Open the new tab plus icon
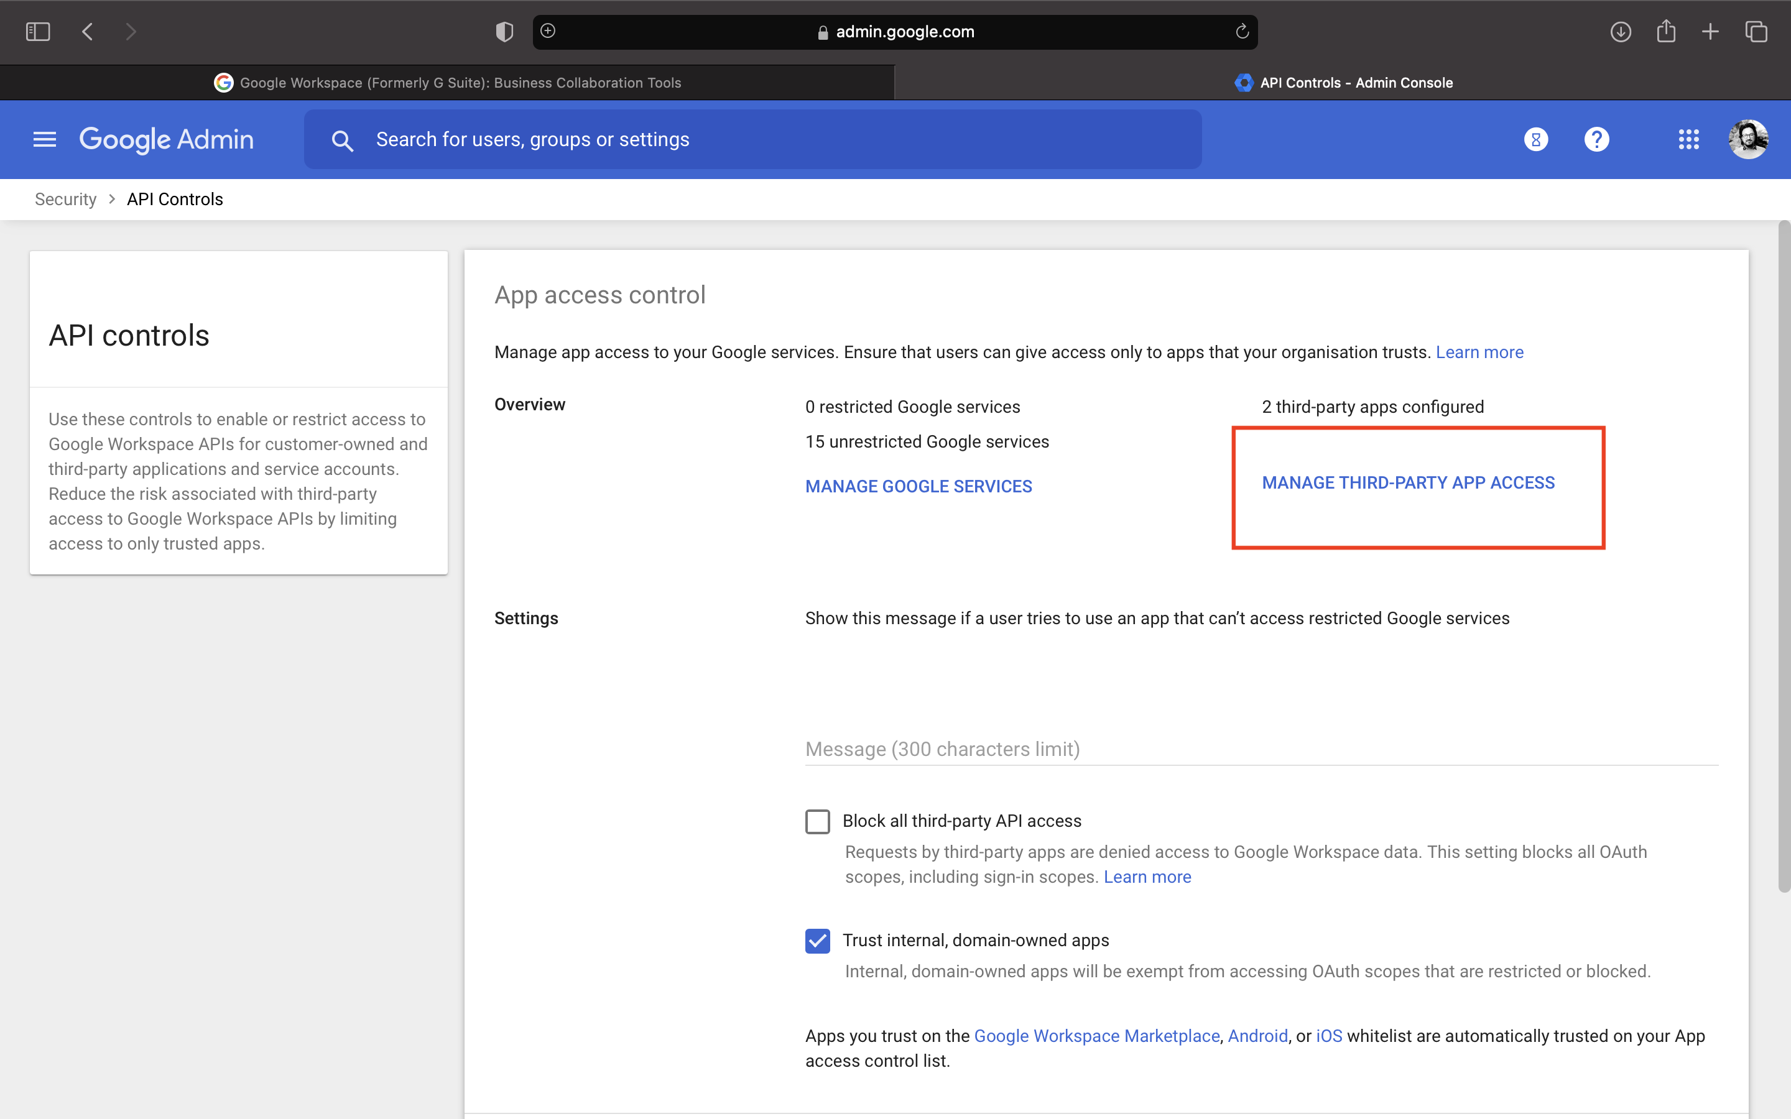 click(1710, 32)
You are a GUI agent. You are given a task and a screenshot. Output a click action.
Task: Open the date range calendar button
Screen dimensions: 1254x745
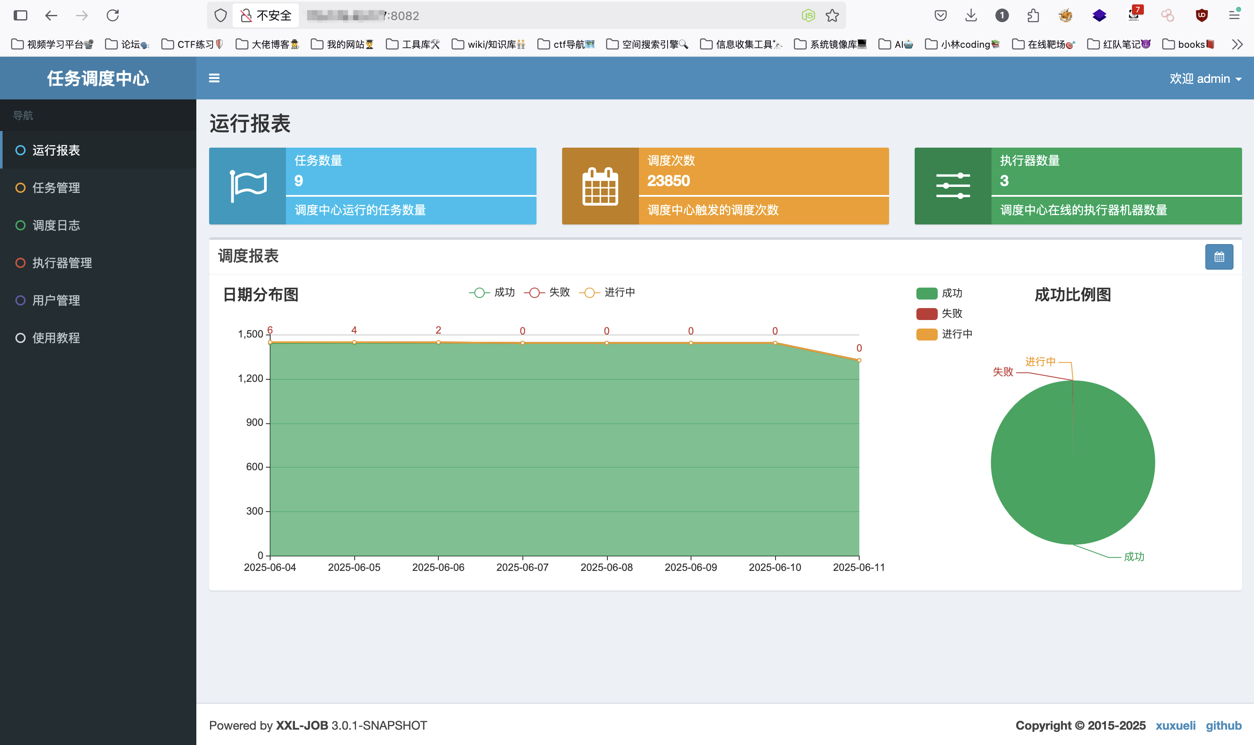pyautogui.click(x=1219, y=257)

YOUR INSTRUCTIONS: From the line that contains "Task: Open the date range calendar button" down to the last line of the entries above, copy every line exactly and leave out the pictures.

TASK ANSWER:
Task: Open the date range calendar button
Screen dimensions: 1254x745
pyautogui.click(x=1219, y=257)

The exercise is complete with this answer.